Data shown:

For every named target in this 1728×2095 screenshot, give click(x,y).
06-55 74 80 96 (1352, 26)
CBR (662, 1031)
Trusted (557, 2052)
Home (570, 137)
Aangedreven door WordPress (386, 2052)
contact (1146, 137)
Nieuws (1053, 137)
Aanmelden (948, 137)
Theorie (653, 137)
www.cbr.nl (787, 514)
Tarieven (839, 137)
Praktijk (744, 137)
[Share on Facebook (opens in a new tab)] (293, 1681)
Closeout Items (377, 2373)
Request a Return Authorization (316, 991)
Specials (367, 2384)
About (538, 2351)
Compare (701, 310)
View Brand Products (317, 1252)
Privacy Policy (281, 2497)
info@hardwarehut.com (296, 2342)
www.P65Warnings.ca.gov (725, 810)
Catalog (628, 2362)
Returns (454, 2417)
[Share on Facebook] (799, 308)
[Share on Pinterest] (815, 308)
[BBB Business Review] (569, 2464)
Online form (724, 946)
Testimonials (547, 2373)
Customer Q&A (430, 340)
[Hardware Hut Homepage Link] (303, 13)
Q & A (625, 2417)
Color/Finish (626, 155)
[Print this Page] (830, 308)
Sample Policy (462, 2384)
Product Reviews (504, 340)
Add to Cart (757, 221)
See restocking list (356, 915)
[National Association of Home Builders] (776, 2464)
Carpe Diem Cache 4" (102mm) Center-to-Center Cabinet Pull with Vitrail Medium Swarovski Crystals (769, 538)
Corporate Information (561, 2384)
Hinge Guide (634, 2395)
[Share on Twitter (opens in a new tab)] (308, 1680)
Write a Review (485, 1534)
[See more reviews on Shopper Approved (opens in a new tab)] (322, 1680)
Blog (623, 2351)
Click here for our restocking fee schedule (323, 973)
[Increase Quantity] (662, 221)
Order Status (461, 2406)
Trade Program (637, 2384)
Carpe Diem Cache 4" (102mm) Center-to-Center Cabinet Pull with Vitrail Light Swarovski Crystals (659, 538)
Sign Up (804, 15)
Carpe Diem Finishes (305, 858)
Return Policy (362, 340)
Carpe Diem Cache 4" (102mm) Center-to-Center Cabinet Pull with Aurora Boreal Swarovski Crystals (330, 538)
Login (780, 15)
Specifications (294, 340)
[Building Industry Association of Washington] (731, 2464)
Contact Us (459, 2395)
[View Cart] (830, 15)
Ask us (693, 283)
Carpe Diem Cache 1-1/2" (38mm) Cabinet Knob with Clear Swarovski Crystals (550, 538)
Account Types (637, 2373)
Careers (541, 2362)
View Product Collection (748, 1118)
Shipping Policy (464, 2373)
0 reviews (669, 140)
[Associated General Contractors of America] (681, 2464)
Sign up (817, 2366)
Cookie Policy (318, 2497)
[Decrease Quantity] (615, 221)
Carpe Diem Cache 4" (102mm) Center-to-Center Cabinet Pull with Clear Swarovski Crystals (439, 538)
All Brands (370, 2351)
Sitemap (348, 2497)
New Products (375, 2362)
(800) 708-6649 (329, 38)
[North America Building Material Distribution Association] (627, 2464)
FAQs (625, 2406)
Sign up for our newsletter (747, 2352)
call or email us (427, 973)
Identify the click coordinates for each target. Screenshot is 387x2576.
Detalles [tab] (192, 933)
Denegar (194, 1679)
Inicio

What is expected:
Reproduce exactly the lines of the records above from the one with "Aangedreven door WordPress (386, 2052)" to the one with "[Increase Quantity] (662, 221)", both included, and leave out everything else.

Answer below:
Aangedreven door WordPress (386, 2052)
contact (1146, 137)
Nieuws (1053, 137)
Aanmelden (948, 137)
Theorie (653, 137)
www.cbr.nl (787, 514)
Tarieven (839, 137)
Praktijk (744, 137)
[Share on Facebook (opens in a new tab)] (293, 1681)
Closeout Items (377, 2373)
Request a Return Authorization (316, 991)
Specials (367, 2384)
About (538, 2351)
Compare (701, 310)
View Brand Products (317, 1252)
Privacy Policy (281, 2497)
info@hardwarehut.com (296, 2342)
www.P65Warnings.ca.gov (725, 810)
Catalog (628, 2362)
Returns (454, 2417)
[Share on Facebook] (799, 308)
[Share on Pinterest] (815, 308)
[BBB Business Review] (569, 2464)
Online form (724, 946)
Testimonials (547, 2373)
Customer Q&A (430, 340)
[Hardware Hut Homepage Link] (303, 13)
Q & A (625, 2417)
Color/Finish (626, 155)
[Print this Page] (830, 308)
Sample Policy (462, 2384)
Product Reviews (504, 340)
Add to Cart (757, 221)
See restocking list (356, 915)
[National Association of Home Builders] (776, 2464)
Carpe Diem Cache 4" (102mm) Center-to-Center Cabinet Pull with Vitrail Medium Swarovski Crystals (769, 538)
Corporate Information (561, 2384)
Hinge Guide (634, 2395)
[Share on Twitter (opens in a new tab)] (308, 1680)
Write a Review (485, 1534)
[See more reviews on Shopper Approved (opens in a new tab)] (322, 1680)
Blog (623, 2351)
Click here for our restocking fee schedule (323, 973)
[Increase Quantity] (662, 221)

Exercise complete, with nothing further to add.